[Start of Attachment]

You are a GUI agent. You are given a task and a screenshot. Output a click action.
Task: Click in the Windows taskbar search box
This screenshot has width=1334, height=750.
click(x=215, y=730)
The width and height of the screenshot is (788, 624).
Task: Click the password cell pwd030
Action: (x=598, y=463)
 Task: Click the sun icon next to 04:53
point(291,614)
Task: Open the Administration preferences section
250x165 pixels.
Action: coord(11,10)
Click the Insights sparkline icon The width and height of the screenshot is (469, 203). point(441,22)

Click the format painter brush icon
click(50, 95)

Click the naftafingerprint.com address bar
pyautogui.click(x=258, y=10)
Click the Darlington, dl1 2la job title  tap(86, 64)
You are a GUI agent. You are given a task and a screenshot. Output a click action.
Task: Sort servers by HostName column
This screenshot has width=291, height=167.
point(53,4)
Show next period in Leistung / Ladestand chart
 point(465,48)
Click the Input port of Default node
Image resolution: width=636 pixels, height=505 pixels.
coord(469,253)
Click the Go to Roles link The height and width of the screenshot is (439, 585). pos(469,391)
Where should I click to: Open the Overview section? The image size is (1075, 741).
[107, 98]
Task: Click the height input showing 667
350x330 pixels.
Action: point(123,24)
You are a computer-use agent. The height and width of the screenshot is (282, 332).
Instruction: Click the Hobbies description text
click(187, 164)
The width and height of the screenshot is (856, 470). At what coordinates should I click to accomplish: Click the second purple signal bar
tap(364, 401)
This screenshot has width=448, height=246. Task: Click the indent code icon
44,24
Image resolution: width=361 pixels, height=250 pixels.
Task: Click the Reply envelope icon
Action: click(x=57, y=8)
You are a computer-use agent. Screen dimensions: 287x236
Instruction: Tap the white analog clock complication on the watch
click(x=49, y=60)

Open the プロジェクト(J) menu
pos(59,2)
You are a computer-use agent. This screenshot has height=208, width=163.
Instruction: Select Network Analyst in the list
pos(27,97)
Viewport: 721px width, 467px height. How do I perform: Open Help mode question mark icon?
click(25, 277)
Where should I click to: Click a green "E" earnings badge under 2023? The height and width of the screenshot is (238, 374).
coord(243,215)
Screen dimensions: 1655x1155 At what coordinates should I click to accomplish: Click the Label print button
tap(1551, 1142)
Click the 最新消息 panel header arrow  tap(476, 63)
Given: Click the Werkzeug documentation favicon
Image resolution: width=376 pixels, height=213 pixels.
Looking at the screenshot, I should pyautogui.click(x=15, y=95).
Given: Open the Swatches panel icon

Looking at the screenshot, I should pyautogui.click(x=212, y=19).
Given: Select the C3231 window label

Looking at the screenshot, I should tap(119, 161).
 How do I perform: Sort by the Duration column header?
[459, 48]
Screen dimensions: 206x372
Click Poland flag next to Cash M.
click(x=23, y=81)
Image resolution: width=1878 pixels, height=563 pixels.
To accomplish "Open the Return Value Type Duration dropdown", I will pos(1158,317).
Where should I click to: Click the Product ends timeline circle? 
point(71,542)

[End of Attachment]

*Task brief*.
From the entries above, copy each line that holds "computer".

*Response*.
You are a computer-use agent. The height and width of the screenshot is (282, 332).
You are a computer-use agent. Screen dimensions: 287x236
You are a computer-use agent. This screenshot has height=208, width=163.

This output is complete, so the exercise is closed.